## Provided text:
<<<<

After five days of intense discussions, the European Council, which brought together the Heads of State and Government of the 27 member states, reached an agreement on the next long-term EU budget

By: N. Peter Kramer - Posted: Wednesday, July 22, 2020

The question is, shall the ‘gains’ of the so called five frugal member states last? Or will appear at the end of the battle with the EP, that all the Council efforts and long hours were for nothing?
The question is, shall the ‘gains’ of the so called five frugal member states last? Or will appear at the end of the battle with the EP, that all the Council efforts and long hours were for nothing?

by N. Peter Kramer

After five days of intense discussions, the European Council, which brought together the Heads of State and Government of the 27 member states, reached an agreement on the next long-term EU budget (MFF 2021-2027) and on the recovery fund (Next Generation EU). The 1.82 trillion euro deal (MFF: 1.074 trillion and Next Generation EU: 750 billions) has been called by many a really Historical Deal!

But isn’t that cheered a bit to early? The Council has still to negotiate with the European Parliament, the co-legislator. And the first signals from that side are far from positive. The EP negotiating team let already know that it is negative when it comes to the MFF. ‘Parliament cannot accept the proposed record low ceilings as they mean renouncing to the EU’s long-term objectives and strategic autonomy’, the negotiators let know. And -of course- they want more money, for public health, research, digitalisation, youth and the fight against climate change. ‘Key programmes to reach these objectives have been considerably shrunk and lost most of their top ups under Next Generation EU’, the negotiators wrote.

>>>>

## Set exercise:
Answer these questions from the EU budget article, one per line:
1. How many days of discussions came before the European Council reached its agreement?
2. What is the total value of the deal in euros?
3. Which body does the Council still have to negotiate with?
Please rely only on the EU budget article.

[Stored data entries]
<<<<

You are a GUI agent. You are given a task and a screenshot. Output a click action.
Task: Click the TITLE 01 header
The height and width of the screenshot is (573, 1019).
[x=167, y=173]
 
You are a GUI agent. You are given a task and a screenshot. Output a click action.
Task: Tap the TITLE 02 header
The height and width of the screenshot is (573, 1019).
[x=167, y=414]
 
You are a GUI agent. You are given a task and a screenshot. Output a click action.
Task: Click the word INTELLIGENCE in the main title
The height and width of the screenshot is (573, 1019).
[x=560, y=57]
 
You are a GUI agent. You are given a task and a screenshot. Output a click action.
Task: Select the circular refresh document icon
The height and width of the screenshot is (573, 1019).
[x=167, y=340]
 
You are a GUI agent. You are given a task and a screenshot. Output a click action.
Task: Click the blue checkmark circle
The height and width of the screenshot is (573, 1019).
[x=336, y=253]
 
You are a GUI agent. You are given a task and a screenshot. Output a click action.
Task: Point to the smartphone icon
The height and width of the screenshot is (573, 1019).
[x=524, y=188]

>>>>

## Written answer:
1. Five days
2. 1.82 trillion euros
3. The European Parliament